WORK TO COMPLETE:
In the entries that follow, find the line containing "The width and height of the screenshot is (365, 174)."; from there, copy every line exactly through the line containing "Task: Click the descending sort arrow icon".

EXTRACTED INFORMATION:
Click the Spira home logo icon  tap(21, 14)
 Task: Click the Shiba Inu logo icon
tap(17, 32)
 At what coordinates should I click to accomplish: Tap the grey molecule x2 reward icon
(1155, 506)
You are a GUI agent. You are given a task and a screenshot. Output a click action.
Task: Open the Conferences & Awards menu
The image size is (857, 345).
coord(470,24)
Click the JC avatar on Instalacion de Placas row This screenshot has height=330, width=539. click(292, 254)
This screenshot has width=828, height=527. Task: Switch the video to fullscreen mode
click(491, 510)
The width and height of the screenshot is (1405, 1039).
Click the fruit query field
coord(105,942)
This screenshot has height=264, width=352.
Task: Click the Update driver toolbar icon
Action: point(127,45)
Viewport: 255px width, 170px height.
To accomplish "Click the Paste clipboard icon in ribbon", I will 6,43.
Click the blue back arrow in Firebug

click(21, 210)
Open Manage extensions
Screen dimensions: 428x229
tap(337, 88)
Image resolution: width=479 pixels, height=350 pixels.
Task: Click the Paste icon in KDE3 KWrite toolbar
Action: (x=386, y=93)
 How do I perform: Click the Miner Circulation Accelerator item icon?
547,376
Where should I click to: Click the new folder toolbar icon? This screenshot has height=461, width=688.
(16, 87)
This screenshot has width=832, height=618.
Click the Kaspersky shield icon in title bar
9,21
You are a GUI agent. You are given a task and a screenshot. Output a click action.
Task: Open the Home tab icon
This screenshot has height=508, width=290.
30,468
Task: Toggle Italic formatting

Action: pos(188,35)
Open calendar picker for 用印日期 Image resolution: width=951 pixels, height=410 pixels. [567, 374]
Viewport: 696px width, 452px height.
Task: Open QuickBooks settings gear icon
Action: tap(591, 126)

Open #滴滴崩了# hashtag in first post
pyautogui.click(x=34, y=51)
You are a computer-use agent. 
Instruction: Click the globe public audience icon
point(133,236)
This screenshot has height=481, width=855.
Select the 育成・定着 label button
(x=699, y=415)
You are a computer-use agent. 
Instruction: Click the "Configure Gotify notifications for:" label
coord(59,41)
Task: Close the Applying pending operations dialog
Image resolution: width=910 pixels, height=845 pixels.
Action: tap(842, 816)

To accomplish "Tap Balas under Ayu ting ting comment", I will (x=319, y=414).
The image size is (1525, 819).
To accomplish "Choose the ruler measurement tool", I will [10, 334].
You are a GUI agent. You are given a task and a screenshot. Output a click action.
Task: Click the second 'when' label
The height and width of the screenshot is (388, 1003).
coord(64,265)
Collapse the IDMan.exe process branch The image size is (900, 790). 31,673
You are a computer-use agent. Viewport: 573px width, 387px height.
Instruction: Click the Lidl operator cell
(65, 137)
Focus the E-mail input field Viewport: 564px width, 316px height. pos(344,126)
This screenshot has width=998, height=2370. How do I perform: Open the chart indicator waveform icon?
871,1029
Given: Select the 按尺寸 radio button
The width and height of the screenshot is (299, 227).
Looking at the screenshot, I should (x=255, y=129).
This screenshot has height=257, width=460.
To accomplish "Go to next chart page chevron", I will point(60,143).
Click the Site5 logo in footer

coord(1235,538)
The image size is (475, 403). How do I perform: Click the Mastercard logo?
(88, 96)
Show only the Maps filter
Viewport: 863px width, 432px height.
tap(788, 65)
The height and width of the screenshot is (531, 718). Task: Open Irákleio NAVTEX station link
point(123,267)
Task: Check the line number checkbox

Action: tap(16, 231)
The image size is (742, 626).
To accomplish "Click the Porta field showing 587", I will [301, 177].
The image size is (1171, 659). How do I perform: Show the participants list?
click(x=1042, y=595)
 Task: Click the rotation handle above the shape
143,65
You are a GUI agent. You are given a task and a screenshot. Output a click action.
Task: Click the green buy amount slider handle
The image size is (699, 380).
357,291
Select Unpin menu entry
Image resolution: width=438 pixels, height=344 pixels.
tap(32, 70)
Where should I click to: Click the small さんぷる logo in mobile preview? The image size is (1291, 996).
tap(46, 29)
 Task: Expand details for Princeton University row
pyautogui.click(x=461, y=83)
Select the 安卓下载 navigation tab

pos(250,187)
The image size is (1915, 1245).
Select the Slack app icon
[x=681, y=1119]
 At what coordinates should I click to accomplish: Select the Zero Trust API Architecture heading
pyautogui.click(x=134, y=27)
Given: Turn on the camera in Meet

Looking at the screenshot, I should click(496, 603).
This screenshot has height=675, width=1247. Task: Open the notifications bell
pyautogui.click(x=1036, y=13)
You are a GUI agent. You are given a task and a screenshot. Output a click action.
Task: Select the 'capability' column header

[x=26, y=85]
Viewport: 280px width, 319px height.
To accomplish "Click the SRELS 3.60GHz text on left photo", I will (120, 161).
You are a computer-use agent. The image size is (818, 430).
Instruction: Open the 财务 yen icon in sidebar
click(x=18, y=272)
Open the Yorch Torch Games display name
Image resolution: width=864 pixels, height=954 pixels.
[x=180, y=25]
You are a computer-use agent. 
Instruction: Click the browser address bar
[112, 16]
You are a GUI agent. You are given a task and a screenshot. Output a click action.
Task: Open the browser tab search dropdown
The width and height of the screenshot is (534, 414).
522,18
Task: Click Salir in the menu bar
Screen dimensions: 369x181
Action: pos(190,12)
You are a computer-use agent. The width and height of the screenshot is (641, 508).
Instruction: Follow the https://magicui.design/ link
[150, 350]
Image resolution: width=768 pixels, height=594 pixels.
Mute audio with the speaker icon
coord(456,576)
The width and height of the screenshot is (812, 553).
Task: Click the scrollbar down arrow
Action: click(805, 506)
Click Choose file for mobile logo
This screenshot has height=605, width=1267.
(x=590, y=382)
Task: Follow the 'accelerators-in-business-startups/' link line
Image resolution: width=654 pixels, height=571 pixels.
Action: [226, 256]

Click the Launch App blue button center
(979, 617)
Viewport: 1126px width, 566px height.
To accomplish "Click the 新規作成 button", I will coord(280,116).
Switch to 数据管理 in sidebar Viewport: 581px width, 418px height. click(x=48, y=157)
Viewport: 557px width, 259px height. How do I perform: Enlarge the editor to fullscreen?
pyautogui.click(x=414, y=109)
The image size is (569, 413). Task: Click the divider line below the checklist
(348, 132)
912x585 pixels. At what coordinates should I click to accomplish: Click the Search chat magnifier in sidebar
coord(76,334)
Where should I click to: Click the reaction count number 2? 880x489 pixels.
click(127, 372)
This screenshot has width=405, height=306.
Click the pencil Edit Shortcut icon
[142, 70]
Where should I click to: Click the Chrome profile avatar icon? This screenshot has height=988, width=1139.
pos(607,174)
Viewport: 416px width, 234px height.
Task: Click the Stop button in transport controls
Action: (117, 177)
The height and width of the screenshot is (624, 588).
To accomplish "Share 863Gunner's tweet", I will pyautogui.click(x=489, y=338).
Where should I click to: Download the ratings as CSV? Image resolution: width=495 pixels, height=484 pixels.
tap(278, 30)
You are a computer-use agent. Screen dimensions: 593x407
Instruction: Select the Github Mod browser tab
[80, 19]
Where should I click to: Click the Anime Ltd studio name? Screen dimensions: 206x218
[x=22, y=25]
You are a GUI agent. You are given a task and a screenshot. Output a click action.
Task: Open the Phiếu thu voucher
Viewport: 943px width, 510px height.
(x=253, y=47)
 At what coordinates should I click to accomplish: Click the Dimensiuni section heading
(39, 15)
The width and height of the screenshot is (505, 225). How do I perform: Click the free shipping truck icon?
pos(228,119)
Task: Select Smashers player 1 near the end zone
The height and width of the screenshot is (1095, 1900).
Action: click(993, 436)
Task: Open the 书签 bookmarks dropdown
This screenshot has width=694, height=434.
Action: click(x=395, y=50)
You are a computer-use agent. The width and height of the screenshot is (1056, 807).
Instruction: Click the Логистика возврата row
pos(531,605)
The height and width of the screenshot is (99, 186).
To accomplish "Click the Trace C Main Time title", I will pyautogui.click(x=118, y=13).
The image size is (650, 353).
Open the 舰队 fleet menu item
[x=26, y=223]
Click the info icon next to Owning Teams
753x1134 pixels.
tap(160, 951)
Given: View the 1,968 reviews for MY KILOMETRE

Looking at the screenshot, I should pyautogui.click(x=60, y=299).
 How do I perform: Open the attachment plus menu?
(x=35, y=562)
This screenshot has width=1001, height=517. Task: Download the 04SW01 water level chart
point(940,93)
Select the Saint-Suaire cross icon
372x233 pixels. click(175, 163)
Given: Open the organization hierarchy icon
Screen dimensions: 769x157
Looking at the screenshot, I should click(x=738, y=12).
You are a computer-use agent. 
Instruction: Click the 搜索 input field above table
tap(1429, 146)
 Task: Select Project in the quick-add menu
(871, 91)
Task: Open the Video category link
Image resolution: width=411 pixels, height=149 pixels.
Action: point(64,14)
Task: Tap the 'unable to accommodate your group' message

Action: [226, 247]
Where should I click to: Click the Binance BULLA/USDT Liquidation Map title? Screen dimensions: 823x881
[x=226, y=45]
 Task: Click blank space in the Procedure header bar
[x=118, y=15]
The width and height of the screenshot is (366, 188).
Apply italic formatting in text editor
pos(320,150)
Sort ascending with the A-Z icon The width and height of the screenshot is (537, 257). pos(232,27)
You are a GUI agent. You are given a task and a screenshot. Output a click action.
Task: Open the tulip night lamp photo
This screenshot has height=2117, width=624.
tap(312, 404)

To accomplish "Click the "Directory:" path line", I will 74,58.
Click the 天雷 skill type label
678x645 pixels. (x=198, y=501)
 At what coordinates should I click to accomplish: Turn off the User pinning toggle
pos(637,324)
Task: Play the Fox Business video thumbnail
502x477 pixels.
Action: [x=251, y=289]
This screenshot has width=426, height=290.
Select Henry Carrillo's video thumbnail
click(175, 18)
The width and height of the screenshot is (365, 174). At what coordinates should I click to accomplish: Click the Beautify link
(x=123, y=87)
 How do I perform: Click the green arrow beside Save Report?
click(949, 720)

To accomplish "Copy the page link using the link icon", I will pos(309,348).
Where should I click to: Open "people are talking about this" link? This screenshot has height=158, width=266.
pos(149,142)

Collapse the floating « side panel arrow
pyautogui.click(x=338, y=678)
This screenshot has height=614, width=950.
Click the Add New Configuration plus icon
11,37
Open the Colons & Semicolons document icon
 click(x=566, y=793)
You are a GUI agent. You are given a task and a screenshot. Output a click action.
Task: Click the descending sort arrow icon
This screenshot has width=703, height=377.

EXERCISE ANSWER:
The width and height of the screenshot is (365, 174). At what coordinates should I click to accomplish: Click the Beautify link
(x=123, y=87)
 How do I perform: Click the green arrow beside Save Report?
click(949, 720)

To accomplish "Copy the page link using the link icon", I will pos(309,348).
Where should I click to: Open "people are talking about this" link? This screenshot has height=158, width=266.
pos(149,142)

Collapse the floating « side panel arrow
pyautogui.click(x=338, y=678)
This screenshot has height=614, width=950.
Click the Add New Configuration plus icon
11,37
Open the Colons & Semicolons document icon
 click(x=566, y=793)
You are a GUI agent. You are given a task and a screenshot. Output a click action.
Task: Click the descending sort arrow icon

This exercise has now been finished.